A paleontologist goes to the South American jungle to explore a strange box with intriguing contents. He finds himself caught up in a mix of prophecy, time travel, and the struggle to save the universe.

I read James Kahn's first book, World Enough and Time, sometime in the mid or late 80s, borrowed from a relative. I don't recall why, but somehow I had the impression that it was a classic. I read the sequel, Time's Dark Laughter a few years later. Even though I wasn't really that impressed with the books, they've stuck in my mind as wrongly overlooked masterpieces (wrongly overlooked interesting books, anyway).

When I saw this newer book on NetGalley, my first reaction was "Huh. Very similar to that other guy's books." Reading a little further, I thought "Wait! Same guy? New sequel? Exciting!" Of course, it turns out that this sequel actually came out in the '80s; I just hadn't noticed it. Kahn has recently reissued them as ebooks, with some new material.

I couldn't remember much about the first two books, even with the help of Goodreads, Wikipedia, and other aids. Nonetheless, I started this book with some anticipation.

Timefall works as a standalone book. It eventually refers pretty heavily to events earlier in the series, but none of it is hard to decipher, and the early portion is self-explanatory. Kahn himself comes in in extensive fore- and afterwords to provide some structure (I presume this is part of the new material).

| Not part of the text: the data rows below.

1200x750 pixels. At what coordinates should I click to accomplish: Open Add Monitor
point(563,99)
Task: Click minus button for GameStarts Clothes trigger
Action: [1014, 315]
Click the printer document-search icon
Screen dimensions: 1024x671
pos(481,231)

Unfortunately, the book is also just not very good. It's certainly not the exciting discovery I had anticipated. Instead, it's a fairly standard jungle jewel adventure with some time travel mixed in. It's fast-paced easy reading, but the characterization leaves something to be desired, and there's a lot that happens for authorial convenience. It's written for the Indiana Jones period - not surprising, since Kahn wrote the novelization for one of the Indiana Jones films not long earlier.

The book careens along in an adventure sort of way until suddenly the previous books turn up, in strange twists that, while they aren't confusing, don't really seem related to the story. I think of it as: California, jungle, jungle, adventure, jungle, vague and complex metaphysical risk to existence of the entire universe, jungle, adventure, weird metaphysics, California. In the end, I could comprehend what was happening, but none of it really made very much sense. Two key actors are introduced and then dropped completely. The solutions to the end of the universe turn out to be a) really obvious, and b) brow-furrowingly "wait, I thought it had to be..." The actual saving of the universe is left as a problem for the reader.

All in all, disappointing. Separate from that, it's just not a book I can recommend. If you read the first two books, loved them, and have them firmly in mind, go to it. Otherwise, nostalgia is better in the imagination; visits to old haunts are seldom satisfying.

NB: Received free copy from Net Galley.